BEGIN PASSAGE SHOWN

In this episode of SEO Weekly, Ohio-based Technical SEO strategist Brenda Malone delves into the Coverage Report in Google Search Console.

  • Host: Roman Adamita, Director of SEO at BoostROAS
  • Guest Speaker: Breanda Malone, Technical SEO strategist

Leveraging The Index Coverage Report to Improve SEO Performance 

We’re going to cover today the Coverage report, which is a specific section of the Search Console.

“The covers”. It’s the second most valuable item in the Search Console. And that’s where I spend most of my time. Most of the analysts at our agency are concerned with the statistics and the up and down graphs. But my forte is getting into that coverage report and seeing what Google sees about your website. We’re going to show What Google sees concerning your website. 

We’re going to discuss the best way to use the coverage report;

How to Automate it?

How often should you check the report?

How Can You Register Your Site in Google Search Console?

And the first thing you want to do with your site, a new site, or any site is to make sure that they are in the Google Search Console. And it’s very easy to do. You just navigate search that google.com/search console. You enter your URL, or it’s better to enter the domain name, but some people freak out because you’ve got to mess with your DNS. So don’t worry about that. If you don’t want to do your DNS, just enter your URL and follow the prompts. Google is beneficial.

And if you get stuck, there is an excellent video showing how you get into your Google Search Console, and it’s the official help from Google for anything to do with the coverage report.

END PASSAGE SHOWN
BEGIN EXTRACTED RECORDS

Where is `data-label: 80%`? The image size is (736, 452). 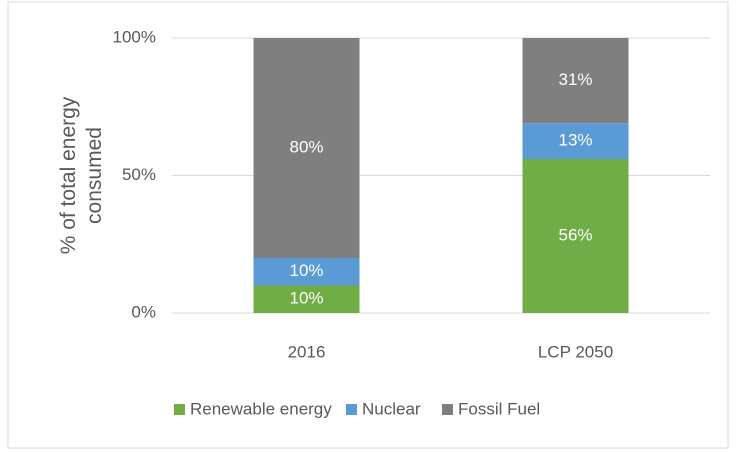
data-label: 80% is located at coordinates (306, 146).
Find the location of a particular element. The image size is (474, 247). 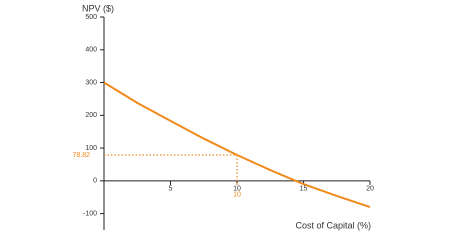

y-axis-label: NPV ($) is located at coordinates (98, 8).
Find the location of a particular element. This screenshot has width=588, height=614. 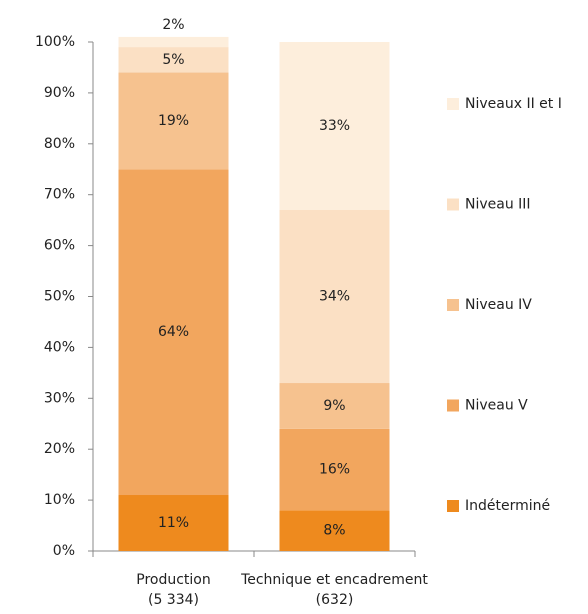

value-label: 64% is located at coordinates (174, 332).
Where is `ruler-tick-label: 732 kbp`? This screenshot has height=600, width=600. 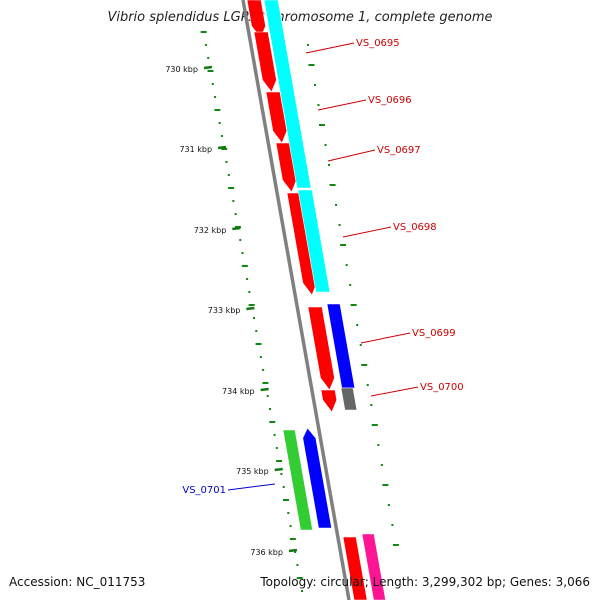 ruler-tick-label: 732 kbp is located at coordinates (210, 230).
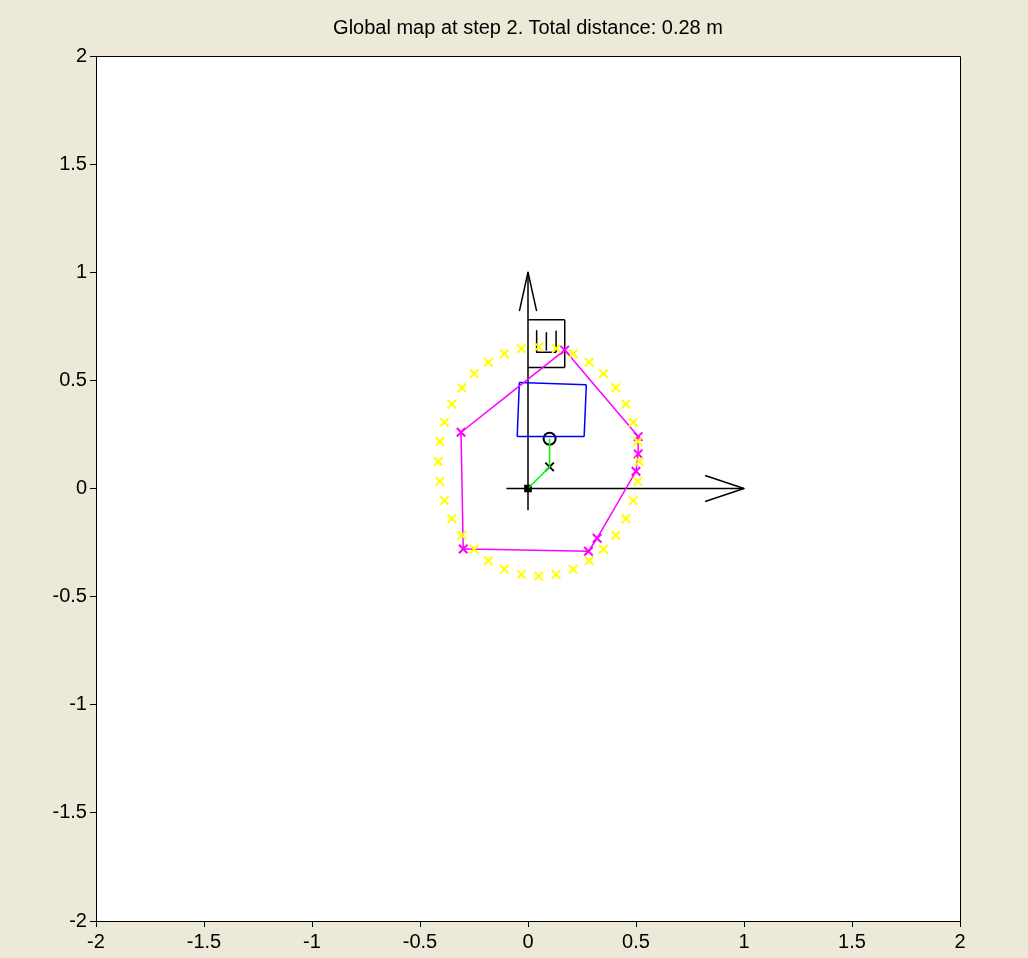 The image size is (1028, 958). Describe the element at coordinates (81, 488) in the screenshot. I see `y-tick-label: 0` at that location.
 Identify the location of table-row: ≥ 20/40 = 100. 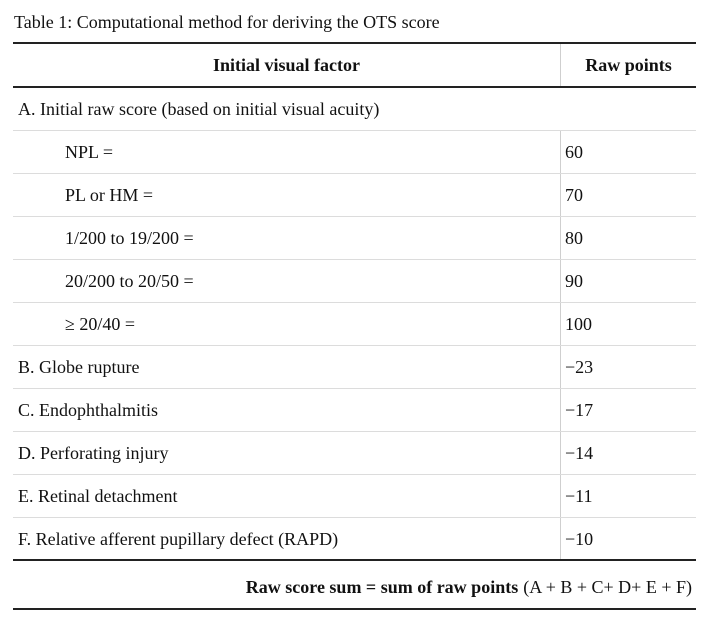
(354, 324).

END EXTRACTED RECORDS

INSTRUCTIONS FOR THE TASK — In the Search Console passage, how does the speaker rank the Coverage report among the items in Search Console? Please answer in one sentence.

RESPONSE AREA — The speaker calls it the second most valuable item in the Search Console.